Could SLK's size and industry cause it to be more volatile?
A market capitalisation of CAD $300.32K puts SLK in the category of small-cap stocks, which tends to possess higher beta than larger companies. In addition to size, SLK also operates in the oil, gas and consumable fuels industry, which has commonly demonstrated strong reactions to market-wide shocks. Therefore, investors may expect high beta associated with small companies, as well as those operating in the oil, gas and consumable fuels industry, relative to those more well-established firms in a more defensive industry. This is consistent with SLK’s individual beta value we discussed above. Fundamental factors can also drive the cyclicality of the stock, which we will take a look at next.

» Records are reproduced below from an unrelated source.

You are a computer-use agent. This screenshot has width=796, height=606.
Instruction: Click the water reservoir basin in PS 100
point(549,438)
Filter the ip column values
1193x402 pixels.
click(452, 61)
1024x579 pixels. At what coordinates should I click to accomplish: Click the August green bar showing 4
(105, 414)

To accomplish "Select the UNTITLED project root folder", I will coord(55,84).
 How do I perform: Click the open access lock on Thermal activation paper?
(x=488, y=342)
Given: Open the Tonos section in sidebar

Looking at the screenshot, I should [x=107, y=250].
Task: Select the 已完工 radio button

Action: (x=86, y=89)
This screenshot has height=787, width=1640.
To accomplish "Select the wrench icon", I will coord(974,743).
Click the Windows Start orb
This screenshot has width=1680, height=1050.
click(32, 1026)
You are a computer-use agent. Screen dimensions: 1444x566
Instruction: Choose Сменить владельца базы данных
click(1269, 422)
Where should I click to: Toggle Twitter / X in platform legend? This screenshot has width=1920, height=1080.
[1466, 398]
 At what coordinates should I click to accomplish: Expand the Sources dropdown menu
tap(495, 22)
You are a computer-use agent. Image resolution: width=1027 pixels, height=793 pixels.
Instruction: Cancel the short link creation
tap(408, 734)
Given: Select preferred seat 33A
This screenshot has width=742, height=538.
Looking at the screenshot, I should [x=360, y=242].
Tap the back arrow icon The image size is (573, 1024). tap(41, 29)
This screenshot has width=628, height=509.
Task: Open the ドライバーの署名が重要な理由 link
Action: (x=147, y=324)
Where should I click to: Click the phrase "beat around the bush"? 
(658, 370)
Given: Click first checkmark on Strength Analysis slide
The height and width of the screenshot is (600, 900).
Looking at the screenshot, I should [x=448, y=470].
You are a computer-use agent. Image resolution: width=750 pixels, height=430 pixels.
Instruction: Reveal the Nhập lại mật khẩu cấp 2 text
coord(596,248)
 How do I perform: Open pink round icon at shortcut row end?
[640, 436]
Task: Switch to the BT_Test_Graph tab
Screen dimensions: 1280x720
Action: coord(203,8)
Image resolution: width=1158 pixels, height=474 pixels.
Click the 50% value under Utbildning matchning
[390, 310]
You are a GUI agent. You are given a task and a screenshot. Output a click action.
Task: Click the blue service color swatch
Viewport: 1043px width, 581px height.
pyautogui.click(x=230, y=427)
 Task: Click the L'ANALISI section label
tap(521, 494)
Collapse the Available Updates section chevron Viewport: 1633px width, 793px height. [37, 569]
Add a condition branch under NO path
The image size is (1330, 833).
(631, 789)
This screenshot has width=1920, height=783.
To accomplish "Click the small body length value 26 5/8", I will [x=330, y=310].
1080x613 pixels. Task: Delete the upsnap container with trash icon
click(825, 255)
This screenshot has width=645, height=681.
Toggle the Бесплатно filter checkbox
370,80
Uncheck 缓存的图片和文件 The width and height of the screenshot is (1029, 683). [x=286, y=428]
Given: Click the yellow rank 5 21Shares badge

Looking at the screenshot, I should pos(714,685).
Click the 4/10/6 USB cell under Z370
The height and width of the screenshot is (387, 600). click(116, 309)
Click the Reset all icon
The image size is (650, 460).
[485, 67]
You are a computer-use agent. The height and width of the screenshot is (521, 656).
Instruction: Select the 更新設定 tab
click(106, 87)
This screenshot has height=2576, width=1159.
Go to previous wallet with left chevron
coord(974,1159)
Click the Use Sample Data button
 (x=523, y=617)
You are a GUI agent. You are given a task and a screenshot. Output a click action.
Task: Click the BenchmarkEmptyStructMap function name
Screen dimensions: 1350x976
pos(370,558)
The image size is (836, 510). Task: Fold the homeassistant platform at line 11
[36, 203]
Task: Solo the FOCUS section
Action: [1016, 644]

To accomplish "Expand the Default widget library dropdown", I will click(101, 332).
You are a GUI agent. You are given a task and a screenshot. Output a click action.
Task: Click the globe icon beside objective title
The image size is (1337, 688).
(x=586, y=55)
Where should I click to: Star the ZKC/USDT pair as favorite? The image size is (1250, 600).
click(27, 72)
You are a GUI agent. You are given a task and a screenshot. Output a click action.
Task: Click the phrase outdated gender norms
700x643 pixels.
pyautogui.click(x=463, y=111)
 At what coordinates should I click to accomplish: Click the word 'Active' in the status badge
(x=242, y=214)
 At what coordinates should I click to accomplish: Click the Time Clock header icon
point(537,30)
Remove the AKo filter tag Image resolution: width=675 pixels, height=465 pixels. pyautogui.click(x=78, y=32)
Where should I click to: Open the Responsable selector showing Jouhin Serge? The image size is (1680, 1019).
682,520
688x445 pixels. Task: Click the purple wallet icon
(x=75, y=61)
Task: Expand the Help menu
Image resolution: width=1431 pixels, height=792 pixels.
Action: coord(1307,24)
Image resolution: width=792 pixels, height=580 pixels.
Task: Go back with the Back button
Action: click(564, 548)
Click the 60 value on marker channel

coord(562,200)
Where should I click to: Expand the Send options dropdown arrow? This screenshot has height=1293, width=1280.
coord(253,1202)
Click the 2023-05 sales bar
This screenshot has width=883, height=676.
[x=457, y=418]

Is SLK's cost structure indicative of a high beta?
An asset-heavy company tends to have a higher beta because the risk associated with running fixed assets during a downturn is highly expensive. I examine SLK’s ratio of fixed assets to total assets to see whether the company is highly exposed to the risk of this type of constraint. Given a fixed to total assets ratio of over 30%, SLK seems to be a company which invests a big chunk of its capital on assets that cannot be scaled down on short-notice. Thus, we can expect SLK to be more volatile in the face of market movements, relative to its peers of similar size but with a lower proportion of fixed assets on their books. This is consistent with is current beta value which also indicates high volatility.